Give back exactly the stretch of data below from the line holding "Task: Click Tháng Hai on the time axis" through the line holding "Open the Cart(0) link", both ends included, and leave the remaining lines out.
[Records to use Boundary: Start]
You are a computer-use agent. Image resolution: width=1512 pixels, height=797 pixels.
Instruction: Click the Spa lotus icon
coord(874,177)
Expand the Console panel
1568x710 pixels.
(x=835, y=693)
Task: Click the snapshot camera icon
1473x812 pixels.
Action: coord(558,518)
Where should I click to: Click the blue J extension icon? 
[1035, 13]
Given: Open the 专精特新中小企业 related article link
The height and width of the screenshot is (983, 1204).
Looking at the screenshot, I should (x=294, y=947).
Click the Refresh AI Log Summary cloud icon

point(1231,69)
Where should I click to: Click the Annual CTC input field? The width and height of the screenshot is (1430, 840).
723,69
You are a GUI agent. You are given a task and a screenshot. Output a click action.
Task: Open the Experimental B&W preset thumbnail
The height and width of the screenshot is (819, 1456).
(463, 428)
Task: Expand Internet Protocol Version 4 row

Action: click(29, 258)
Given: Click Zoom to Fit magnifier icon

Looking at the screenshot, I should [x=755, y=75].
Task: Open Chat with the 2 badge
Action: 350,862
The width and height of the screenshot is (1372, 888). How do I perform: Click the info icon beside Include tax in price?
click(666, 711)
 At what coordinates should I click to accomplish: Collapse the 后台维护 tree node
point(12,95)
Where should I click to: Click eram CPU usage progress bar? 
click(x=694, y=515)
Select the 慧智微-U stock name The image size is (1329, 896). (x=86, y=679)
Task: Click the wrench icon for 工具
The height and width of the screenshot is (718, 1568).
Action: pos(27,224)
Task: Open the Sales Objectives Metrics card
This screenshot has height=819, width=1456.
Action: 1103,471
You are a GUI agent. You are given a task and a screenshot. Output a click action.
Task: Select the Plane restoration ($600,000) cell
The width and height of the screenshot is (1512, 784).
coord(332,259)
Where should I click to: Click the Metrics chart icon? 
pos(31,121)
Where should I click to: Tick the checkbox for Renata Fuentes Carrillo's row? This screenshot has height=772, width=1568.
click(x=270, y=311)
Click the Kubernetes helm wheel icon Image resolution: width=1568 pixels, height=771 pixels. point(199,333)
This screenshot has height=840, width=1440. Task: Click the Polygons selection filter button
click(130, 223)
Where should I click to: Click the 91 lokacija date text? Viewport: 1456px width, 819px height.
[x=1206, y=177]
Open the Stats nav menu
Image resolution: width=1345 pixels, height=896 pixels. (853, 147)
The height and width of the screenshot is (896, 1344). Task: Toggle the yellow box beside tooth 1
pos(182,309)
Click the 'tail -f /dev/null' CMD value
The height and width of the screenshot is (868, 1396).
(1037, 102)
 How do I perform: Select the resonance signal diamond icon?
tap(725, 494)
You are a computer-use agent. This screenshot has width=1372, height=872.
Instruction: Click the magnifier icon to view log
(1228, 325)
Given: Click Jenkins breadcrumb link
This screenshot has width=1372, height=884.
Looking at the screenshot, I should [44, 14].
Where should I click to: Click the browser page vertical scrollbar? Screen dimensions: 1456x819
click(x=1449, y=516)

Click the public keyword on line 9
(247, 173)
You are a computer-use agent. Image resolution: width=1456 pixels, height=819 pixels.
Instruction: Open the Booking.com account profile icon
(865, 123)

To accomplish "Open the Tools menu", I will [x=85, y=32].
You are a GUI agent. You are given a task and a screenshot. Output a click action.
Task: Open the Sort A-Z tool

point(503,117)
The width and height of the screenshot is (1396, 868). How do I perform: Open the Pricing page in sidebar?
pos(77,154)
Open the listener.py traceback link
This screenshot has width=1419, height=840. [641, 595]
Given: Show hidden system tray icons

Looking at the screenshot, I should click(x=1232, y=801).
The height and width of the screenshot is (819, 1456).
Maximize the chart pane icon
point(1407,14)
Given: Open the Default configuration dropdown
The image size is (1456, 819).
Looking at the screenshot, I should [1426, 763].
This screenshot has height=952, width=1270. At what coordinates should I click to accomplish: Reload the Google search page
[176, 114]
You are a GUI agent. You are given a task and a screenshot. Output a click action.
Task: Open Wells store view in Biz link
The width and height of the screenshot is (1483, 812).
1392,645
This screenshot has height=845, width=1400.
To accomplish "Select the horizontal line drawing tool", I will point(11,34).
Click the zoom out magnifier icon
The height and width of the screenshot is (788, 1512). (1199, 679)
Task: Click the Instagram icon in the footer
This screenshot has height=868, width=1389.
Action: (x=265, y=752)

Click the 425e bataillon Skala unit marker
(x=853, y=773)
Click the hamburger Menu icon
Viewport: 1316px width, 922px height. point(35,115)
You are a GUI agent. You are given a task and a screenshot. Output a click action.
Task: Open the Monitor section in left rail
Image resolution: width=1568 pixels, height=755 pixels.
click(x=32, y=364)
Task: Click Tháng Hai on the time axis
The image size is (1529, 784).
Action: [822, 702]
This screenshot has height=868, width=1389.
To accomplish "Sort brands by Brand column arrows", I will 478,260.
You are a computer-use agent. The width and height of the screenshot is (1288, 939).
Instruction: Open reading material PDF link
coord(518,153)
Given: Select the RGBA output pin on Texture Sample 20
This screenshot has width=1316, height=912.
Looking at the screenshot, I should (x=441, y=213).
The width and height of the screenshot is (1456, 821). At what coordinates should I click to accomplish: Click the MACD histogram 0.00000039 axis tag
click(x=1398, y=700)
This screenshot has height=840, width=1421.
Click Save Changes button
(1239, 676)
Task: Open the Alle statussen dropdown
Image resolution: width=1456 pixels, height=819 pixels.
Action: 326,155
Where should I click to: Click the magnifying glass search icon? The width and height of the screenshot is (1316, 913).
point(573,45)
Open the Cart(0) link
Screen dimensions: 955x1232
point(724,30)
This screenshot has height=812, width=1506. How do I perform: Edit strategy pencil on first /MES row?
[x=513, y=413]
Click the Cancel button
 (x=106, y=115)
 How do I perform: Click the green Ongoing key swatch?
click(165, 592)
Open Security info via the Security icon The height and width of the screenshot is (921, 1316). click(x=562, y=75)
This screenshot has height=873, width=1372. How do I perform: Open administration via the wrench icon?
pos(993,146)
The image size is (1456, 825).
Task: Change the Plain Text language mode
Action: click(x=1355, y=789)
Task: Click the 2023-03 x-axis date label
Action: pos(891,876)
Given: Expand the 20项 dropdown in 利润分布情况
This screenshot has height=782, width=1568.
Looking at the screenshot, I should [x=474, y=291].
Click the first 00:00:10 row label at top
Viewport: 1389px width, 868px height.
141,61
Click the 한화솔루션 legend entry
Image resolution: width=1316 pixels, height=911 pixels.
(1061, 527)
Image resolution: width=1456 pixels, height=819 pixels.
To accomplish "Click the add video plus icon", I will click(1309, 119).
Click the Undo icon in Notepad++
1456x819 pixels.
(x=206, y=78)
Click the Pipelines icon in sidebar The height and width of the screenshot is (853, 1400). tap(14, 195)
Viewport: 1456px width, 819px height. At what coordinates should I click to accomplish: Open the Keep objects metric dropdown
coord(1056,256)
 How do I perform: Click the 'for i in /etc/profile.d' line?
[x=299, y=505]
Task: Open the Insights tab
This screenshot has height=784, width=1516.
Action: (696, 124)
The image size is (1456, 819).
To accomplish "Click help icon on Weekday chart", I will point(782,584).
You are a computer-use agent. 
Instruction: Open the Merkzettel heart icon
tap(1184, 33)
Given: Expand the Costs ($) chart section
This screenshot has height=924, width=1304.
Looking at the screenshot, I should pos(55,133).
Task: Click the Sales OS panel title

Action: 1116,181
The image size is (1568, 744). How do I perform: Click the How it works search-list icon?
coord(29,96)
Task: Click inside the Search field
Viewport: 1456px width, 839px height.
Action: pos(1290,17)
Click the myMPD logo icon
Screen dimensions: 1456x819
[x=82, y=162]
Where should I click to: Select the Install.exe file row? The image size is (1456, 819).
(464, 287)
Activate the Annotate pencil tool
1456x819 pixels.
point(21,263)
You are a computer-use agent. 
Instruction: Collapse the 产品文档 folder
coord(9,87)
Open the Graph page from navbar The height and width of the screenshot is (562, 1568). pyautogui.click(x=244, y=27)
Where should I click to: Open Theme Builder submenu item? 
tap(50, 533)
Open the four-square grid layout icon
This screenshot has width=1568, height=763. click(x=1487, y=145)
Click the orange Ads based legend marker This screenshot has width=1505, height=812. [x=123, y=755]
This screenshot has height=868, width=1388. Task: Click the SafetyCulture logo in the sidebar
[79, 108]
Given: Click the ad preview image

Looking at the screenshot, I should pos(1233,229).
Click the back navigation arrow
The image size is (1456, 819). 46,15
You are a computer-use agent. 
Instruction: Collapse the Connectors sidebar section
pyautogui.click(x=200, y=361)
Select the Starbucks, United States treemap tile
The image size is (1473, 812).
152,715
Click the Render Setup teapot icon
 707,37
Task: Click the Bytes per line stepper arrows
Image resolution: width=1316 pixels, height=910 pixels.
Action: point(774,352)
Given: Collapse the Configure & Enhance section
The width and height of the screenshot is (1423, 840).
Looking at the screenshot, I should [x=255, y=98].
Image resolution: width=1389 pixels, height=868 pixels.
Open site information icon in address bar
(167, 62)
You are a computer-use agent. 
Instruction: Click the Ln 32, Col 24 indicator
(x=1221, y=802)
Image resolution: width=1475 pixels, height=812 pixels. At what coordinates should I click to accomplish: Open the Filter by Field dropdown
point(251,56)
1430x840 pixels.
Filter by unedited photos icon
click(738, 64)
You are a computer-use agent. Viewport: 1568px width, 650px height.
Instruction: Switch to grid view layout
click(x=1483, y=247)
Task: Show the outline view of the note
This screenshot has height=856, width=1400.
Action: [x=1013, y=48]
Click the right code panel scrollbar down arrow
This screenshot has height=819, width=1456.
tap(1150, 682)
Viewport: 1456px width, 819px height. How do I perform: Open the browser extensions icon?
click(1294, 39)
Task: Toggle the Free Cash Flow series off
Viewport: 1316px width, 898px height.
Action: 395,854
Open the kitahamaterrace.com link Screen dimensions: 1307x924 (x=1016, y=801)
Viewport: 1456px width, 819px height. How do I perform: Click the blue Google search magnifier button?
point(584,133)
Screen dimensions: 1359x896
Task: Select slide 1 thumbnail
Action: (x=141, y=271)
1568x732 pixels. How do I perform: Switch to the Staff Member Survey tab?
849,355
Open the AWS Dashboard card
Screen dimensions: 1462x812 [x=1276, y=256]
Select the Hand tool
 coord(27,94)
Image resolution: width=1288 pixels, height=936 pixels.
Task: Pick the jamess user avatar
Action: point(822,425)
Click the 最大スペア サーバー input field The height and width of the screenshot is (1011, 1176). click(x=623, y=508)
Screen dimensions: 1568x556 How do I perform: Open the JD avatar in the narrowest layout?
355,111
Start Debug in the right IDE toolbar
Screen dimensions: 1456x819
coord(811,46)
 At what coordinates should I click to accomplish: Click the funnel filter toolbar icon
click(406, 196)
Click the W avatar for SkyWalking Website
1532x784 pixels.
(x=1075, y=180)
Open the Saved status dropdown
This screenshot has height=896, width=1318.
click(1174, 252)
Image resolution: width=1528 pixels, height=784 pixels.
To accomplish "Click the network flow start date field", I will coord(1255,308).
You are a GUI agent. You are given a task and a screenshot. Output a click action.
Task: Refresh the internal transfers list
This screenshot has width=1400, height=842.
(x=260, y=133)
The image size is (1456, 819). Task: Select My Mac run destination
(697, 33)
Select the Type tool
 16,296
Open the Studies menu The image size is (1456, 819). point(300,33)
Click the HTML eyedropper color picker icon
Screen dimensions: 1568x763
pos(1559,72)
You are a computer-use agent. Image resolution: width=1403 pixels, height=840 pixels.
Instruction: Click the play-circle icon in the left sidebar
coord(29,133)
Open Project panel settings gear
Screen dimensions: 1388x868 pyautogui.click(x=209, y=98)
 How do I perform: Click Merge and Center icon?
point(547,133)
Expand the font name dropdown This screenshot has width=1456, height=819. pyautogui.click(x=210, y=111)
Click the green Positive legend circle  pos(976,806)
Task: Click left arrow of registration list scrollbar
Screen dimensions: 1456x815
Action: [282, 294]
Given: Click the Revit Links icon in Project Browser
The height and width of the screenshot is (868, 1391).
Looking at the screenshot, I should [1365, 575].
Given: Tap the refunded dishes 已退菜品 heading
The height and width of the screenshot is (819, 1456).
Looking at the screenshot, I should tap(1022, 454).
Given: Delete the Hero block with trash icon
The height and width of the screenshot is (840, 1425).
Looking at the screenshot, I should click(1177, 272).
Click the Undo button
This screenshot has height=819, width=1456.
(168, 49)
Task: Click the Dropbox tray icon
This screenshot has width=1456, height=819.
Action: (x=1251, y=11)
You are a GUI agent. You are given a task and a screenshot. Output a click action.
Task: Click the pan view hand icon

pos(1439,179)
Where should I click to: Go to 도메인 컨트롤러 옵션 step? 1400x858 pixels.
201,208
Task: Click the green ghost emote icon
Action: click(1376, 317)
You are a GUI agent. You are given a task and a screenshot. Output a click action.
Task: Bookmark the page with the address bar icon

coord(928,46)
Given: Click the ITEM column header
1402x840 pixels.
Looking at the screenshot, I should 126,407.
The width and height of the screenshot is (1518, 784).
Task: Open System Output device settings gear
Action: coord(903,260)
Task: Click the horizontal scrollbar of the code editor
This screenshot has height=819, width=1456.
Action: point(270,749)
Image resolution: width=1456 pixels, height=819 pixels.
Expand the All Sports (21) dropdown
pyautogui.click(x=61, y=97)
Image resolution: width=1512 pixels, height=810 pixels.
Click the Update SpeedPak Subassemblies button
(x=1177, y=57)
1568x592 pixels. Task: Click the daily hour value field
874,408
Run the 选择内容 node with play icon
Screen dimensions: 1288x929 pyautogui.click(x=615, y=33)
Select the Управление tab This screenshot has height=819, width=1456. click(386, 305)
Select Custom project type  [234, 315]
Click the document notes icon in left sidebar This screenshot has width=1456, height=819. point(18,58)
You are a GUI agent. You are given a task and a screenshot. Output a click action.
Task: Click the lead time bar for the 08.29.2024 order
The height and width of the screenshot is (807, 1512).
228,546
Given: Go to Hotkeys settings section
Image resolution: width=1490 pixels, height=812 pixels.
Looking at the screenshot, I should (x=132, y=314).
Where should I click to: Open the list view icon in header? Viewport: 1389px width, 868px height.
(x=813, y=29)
[Records to use Boundary: End]
* [The completed task]:
Task: Click Tháng Hai on the time axis
The image size is (1529, 784).
Action: [822, 702]
This screenshot has height=868, width=1389.
To accomplish "Sort brands by Brand column arrows", I will 478,260.
You are a computer-use agent. The width and height of the screenshot is (1288, 939).
Instruction: Open reading material PDF link
coord(518,153)
Given: Select the RGBA output pin on Texture Sample 20
This screenshot has width=1316, height=912.
Looking at the screenshot, I should (x=441, y=213).
The width and height of the screenshot is (1456, 821). At what coordinates should I click to accomplish: Click the MACD histogram 0.00000039 axis tag
click(x=1398, y=700)
This screenshot has height=840, width=1421.
Click Save Changes button
(1239, 676)
Task: Open the Alle statussen dropdown
Image resolution: width=1456 pixels, height=819 pixels.
Action: 326,155
Where should I click to: Click the magnifying glass search icon? The width and height of the screenshot is (1316, 913).
point(573,45)
Open the Cart(0) link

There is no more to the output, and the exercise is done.